* AIM OF THE EXERCISE *
Give back exactly the lines from the one containing "This screenshot has height=807, width=1512." through the end of the records, including both, and no others.
^^^^^^^^^^^^^^^^
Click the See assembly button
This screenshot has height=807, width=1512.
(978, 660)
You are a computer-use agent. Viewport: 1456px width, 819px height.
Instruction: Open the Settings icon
^^^^^^^^^^^^^^^^
* SOLVED EXERCISE *
This screenshot has height=807, width=1512.
(978, 660)
You are a computer-use agent. Viewport: 1456px width, 819px height.
Instruction: Open the Settings icon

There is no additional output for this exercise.